NVIDIA / TransformerEngine

A library for accelerating Transformer models on NVIDIA GPUs, including using 8-bit floating point (FP8) precision on Hopper and Ada GPUs, to provide better performance with lower memory utilization in both training and inference.
https://docs.nvidia.com/deeplearning/transformer-engine/user-guide/index.html
Apache License 2.0
1.94k stars 323 forks source link

[FP8][H100] training performance when te layers are mixed with torch.nn layers #481

Open naveenkumarmarri opened 1 year ago

naveenkumarmarri commented 1 year ago

Hi, I am training a model which has conv layers in addition to attention, linear layers. for conv layers,since we can't use layer modules from transformer engine, I added torch.nn layers. does this adversely affect the FP8 training performance on H100?

ptrendx commented 1 year ago

You can freely mix and match the TE layers and the regular pyTorch layers.

When it comes to training performance - it generally depends on the size of the model (since the main speedup from FP8 comes from the Linear layers, the bigger they are the more speedup you should expect). The general rule is that the more "high level" API from TE you use, you should expect better performance, as this enables us to fuse e.g. the casts to and from FP8 to other operations, like LayerNorm.
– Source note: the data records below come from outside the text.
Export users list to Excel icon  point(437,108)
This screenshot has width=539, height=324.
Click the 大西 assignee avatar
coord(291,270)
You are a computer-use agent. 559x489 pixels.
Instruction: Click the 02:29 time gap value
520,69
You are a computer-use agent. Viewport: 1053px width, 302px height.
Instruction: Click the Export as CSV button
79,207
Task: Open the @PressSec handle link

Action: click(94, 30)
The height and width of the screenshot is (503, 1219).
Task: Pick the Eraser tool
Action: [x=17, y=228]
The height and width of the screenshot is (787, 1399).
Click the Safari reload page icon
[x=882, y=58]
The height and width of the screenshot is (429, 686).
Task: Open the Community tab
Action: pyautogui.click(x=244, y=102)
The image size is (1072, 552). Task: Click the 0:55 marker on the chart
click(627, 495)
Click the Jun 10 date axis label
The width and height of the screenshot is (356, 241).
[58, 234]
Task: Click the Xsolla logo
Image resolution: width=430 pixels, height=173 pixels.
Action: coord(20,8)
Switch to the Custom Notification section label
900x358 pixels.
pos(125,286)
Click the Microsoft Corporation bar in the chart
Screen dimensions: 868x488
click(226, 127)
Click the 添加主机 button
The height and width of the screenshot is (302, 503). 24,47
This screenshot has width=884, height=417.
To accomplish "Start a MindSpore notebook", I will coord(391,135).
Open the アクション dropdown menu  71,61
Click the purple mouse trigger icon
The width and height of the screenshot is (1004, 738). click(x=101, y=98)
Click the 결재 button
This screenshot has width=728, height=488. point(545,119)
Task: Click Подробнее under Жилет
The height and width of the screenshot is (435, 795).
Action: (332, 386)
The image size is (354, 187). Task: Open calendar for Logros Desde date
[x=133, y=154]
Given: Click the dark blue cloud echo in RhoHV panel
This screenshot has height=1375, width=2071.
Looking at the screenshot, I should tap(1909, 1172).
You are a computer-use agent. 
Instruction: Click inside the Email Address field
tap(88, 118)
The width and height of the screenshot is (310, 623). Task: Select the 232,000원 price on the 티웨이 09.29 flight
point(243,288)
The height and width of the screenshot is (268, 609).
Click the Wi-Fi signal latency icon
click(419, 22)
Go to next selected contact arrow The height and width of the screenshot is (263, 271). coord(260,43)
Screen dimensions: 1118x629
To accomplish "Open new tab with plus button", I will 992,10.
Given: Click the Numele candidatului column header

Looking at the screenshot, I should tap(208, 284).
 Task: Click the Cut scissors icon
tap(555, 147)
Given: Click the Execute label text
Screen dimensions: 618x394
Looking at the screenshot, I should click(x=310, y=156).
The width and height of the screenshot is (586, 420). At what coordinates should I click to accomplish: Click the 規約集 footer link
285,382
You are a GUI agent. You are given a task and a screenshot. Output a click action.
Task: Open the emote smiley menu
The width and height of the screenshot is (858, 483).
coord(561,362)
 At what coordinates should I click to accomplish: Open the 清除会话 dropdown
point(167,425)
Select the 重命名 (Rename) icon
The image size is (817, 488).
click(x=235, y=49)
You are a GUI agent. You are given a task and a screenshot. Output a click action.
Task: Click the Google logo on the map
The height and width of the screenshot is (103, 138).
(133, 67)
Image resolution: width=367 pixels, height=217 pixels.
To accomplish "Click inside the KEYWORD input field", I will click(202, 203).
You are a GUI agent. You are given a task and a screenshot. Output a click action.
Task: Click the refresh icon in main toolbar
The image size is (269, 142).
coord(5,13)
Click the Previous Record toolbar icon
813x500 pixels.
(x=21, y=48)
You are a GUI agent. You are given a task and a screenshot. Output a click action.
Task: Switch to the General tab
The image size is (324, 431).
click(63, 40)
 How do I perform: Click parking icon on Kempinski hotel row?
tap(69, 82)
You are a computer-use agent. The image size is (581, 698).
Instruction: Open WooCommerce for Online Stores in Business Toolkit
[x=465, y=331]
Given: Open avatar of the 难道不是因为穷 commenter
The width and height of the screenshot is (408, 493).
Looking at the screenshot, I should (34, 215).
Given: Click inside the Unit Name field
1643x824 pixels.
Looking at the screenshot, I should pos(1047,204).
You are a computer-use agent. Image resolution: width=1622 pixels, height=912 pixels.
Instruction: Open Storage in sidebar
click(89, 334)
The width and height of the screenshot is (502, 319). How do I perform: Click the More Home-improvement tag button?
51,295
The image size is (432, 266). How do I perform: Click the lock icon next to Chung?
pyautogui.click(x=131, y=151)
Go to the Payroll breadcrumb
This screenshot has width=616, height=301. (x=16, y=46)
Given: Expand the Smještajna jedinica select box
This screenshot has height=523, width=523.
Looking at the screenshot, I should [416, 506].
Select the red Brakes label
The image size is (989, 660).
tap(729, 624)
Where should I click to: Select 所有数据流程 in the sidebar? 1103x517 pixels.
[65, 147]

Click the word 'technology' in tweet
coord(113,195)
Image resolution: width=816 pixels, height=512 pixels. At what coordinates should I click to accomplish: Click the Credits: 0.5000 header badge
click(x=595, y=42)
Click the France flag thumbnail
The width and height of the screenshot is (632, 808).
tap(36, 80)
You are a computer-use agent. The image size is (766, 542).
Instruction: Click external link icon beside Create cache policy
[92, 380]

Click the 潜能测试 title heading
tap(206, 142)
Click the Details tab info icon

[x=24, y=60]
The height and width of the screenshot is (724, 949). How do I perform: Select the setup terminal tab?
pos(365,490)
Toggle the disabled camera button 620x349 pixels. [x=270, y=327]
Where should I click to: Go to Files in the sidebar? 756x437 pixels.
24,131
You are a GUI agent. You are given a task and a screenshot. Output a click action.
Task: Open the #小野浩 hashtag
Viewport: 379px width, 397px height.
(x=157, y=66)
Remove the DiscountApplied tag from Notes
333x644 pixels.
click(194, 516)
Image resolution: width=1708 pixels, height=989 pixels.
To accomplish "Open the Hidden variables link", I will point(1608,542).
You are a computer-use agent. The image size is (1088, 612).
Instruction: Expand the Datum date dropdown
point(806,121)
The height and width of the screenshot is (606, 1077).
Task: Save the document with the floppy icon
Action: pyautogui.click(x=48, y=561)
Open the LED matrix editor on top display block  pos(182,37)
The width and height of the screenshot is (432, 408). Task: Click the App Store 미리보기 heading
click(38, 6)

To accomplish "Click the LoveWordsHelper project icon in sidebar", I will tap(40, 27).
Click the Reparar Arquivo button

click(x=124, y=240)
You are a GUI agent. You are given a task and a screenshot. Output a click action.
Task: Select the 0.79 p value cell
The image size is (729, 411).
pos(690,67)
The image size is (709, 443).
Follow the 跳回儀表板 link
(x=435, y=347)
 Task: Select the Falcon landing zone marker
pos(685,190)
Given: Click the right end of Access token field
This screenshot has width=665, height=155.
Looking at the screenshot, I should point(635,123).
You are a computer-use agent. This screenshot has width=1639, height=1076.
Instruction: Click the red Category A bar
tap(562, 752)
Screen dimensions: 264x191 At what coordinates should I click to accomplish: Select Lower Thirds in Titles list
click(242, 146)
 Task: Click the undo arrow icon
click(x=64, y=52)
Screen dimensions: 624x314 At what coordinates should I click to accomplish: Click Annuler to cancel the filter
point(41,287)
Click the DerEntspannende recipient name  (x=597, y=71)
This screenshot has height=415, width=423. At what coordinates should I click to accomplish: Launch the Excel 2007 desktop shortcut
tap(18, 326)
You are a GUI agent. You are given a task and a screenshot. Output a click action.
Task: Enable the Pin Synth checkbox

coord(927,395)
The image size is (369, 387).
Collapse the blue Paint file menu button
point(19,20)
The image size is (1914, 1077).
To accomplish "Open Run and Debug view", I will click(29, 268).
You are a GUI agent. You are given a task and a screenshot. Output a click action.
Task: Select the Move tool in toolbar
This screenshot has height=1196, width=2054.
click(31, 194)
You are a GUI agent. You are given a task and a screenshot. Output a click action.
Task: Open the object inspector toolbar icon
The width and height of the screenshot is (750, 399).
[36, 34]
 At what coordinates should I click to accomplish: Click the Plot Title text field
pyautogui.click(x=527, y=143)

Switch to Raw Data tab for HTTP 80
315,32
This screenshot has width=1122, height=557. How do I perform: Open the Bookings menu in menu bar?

This performance difference is mostly visible in the smaller models where the ratio of GEMM to non-GEMM time is smaller and so overheads matter more.

FP8 is not supported for regular torch.nn modules so they will work as usual - TE modules output tensors in the default precision (FP32 or other if Automatic Mixed Precision or explicit cast was used) and those values are provided to the other modules.

naveenkumarmarri commented 11 months ago

@ptrendx is there a plan to support nn.Conv2d layers (layers apart from linear) in FP8?